### Material to process:
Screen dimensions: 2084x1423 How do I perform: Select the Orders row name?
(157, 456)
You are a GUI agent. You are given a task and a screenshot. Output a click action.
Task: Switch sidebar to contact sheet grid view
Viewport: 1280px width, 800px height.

### What the exercise asks:
Copy out all the entries above word for word, with no changes.

### Finished exercise:
Screen dimensions: 2084x1423 How do I perform: Select the Orders row name?
(157, 456)
You are a GUI agent. You are given a task and a screenshot. Output a click action.
Task: Switch sidebar to contact sheet grid view
Viewport: 1280px width, 800px height.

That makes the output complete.